• _Listed entries_
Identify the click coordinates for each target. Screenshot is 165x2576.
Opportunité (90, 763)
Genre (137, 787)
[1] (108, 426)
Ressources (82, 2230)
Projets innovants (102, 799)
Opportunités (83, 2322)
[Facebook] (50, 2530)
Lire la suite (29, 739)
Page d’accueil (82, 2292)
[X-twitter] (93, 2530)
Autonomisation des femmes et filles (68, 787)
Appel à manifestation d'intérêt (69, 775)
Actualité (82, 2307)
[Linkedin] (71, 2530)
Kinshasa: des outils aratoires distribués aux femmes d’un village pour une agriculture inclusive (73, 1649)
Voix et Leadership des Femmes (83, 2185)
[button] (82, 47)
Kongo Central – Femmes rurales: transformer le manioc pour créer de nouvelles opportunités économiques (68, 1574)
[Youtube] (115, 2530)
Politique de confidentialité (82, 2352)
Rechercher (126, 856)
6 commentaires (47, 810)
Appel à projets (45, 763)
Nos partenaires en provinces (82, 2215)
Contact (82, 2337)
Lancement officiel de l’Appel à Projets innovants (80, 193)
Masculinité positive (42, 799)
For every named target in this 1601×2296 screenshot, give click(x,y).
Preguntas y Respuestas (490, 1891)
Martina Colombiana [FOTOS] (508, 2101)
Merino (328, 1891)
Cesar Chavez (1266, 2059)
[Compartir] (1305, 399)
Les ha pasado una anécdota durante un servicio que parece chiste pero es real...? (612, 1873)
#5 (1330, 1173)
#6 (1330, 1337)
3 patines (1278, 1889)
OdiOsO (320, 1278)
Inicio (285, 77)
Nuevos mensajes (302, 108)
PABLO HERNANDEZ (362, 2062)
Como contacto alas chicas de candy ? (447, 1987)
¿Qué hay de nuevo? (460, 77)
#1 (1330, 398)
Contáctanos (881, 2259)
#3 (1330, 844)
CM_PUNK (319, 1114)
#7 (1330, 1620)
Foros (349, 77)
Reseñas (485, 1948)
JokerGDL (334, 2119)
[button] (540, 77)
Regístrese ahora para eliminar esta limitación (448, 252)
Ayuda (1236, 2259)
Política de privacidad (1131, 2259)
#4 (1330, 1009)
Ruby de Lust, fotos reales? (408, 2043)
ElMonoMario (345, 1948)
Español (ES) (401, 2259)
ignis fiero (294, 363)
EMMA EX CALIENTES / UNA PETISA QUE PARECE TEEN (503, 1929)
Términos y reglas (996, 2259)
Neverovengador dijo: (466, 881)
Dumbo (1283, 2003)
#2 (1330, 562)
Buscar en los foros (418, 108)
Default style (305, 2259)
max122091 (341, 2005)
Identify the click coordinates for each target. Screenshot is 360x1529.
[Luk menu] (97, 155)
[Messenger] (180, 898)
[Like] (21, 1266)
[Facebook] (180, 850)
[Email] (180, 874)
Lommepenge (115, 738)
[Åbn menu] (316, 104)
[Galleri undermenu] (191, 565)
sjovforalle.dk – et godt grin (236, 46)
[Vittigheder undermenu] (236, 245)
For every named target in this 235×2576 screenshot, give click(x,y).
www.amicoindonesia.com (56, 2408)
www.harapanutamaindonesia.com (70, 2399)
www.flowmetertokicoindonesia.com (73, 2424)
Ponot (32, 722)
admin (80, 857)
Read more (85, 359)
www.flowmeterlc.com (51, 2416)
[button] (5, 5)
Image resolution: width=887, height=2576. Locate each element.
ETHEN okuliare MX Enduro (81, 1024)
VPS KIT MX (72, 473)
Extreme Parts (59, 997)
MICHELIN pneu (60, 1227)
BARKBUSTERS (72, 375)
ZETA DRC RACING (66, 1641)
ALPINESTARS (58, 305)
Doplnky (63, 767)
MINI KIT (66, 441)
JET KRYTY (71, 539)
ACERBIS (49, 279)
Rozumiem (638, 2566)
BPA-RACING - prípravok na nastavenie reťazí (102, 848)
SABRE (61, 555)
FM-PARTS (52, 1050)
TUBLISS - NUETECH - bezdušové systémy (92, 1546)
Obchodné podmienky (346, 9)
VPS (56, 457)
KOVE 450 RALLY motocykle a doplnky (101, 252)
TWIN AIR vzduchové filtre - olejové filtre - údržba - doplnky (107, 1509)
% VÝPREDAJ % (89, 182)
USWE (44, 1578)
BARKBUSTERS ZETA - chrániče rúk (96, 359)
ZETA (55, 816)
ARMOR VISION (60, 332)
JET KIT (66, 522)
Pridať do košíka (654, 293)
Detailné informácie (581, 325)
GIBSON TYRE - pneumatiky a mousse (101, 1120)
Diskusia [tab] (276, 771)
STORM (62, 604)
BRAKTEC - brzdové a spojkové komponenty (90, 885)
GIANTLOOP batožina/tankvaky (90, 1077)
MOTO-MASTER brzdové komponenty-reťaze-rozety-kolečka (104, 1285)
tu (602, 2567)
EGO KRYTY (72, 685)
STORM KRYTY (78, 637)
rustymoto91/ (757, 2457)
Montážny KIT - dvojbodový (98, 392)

• _What is being asked_
Return the full listing, word for word.

• _Response for this exercise_
Identify the click coordinates for each target. Screenshot is 165x2576.
Opportunité (90, 763)
Genre (137, 787)
[1] (108, 426)
Ressources (82, 2230)
Projets innovants (102, 799)
Opportunités (83, 2322)
[Facebook] (50, 2530)
Lire la suite (29, 739)
Page d’accueil (82, 2292)
[X-twitter] (93, 2530)
Autonomisation des femmes et filles (68, 787)
Appel à manifestation d'intérêt (69, 775)
Actualité (82, 2307)
[Linkedin] (71, 2530)
Kinshasa: des outils aratoires distribués aux femmes d’un village pour une agriculture inclusive (73, 1649)
Voix et Leadership des Femmes (83, 2185)
[button] (82, 47)
Kongo Central – Femmes rurales: transformer le manioc pour créer de nouvelles opportunités économiques (68, 1574)
[Youtube] (115, 2530)
Politique de confidentialité (82, 2352)
Rechercher (126, 856)
6 commentaires (47, 810)
Appel à projets (45, 763)
Nos partenaires en provinces (82, 2215)
Contact (82, 2337)
Lancement officiel de l’Appel à Projets innovants (80, 193)
Masculinité positive (42, 799)
For every named target in this 1601×2296 screenshot, give click(x,y).
Preguntas y Respuestas (490, 1891)
Martina Colombiana [FOTOS] (508, 2101)
Merino (328, 1891)
Cesar Chavez (1266, 2059)
[Compartir] (1305, 399)
Les ha pasado una anécdota durante un servicio que parece chiste pero es real...? (612, 1873)
#5 (1330, 1173)
#6 (1330, 1337)
3 patines (1278, 1889)
OdiOsO (320, 1278)
Inicio (285, 77)
Nuevos mensajes (302, 108)
PABLO HERNANDEZ (362, 2062)
Como contacto alas chicas de candy ? (447, 1987)
¿Qué hay de nuevo? (460, 77)
#1 (1330, 398)
Contáctanos (881, 2259)
#3 (1330, 844)
CM_PUNK (319, 1114)
#7 (1330, 1620)
Foros (349, 77)
Reseñas (485, 1948)
JokerGDL (334, 2119)
[button] (540, 77)
Regístrese ahora para eliminar esta limitación (448, 252)
Ayuda (1236, 2259)
Política de privacidad (1131, 2259)
#4 (1330, 1009)
Ruby de Lust, fotos reales? (408, 2043)
ElMonoMario (345, 1948)
Español (ES) (401, 2259)
ignis fiero (294, 363)
EMMA EX CALIENTES / UNA PETISA QUE PARECE TEEN (503, 1929)
Términos y reglas (996, 2259)
Neverovengador dijo: (466, 881)
Dumbo (1283, 2003)
#2 (1330, 562)
Buscar en los foros (418, 108)
Default style (305, 2259)
max122091 (341, 2005)
Identify the click coordinates for each target. Screenshot is 360x1529.
[Luk menu] (97, 155)
[Messenger] (180, 898)
[Like] (21, 1266)
[Facebook] (180, 850)
[Email] (180, 874)
Lommepenge (115, 738)
[Åbn menu] (316, 104)
[Galleri undermenu] (191, 565)
sjovforalle.dk – et godt grin (236, 46)
[Vittigheder undermenu] (236, 245)
For every named target in this 235×2576 screenshot, give click(x,y).
www.amicoindonesia.com (56, 2408)
www.harapanutamaindonesia.com (70, 2399)
www.flowmetertokicoindonesia.com (73, 2424)
Ponot (32, 722)
admin (80, 857)
Read more (85, 359)
www.flowmeterlc.com (51, 2416)
[button] (5, 5)
Image resolution: width=887, height=2576. Locate each element.
ETHEN okuliare MX Enduro (81, 1024)
VPS KIT MX (72, 473)
Extreme Parts (59, 997)
MICHELIN pneu (60, 1227)
BARKBUSTERS (72, 375)
ZETA DRC RACING (66, 1641)
ALPINESTARS (58, 305)
Doplnky (63, 767)
MINI KIT (66, 441)
JET KRYTY (71, 539)
ACERBIS (49, 279)
Rozumiem (638, 2566)
BPA-RACING - prípravok na nastavenie reťazí (102, 848)
SABRE (61, 555)
FM-PARTS (52, 1050)
TUBLISS - NUETECH - bezdušové systémy (92, 1546)
Obchodné podmienky (346, 9)
VPS (56, 457)
KOVE 450 RALLY motocykle a doplnky (101, 252)
TWIN AIR vzduchové filtre - olejové filtre - údržba - doplnky (107, 1509)
% VÝPREDAJ % (89, 182)
USWE (44, 1578)
BARKBUSTERS ZETA - chrániče rúk (96, 359)
ZETA (55, 816)
ARMOR VISION (60, 332)
JET KIT (66, 522)
Pridať do košíka (654, 293)
Detailné informácie (581, 325)
GIBSON TYRE - pneumatiky a mousse (101, 1120)
Diskusia [tab] (276, 771)
STORM (62, 604)
BRAKTEC - brzdové a spojkové komponenty (90, 885)
GIANTLOOP batožina/tankvaky (90, 1077)
MOTO-MASTER brzdové komponenty-reťaze-rozety-kolečka (104, 1285)
tu (602, 2567)
EGO KRYTY (72, 685)
STORM KRYTY (78, 637)
rustymoto91/ (757, 2457)
Montážny KIT - dvojbodový (98, 392)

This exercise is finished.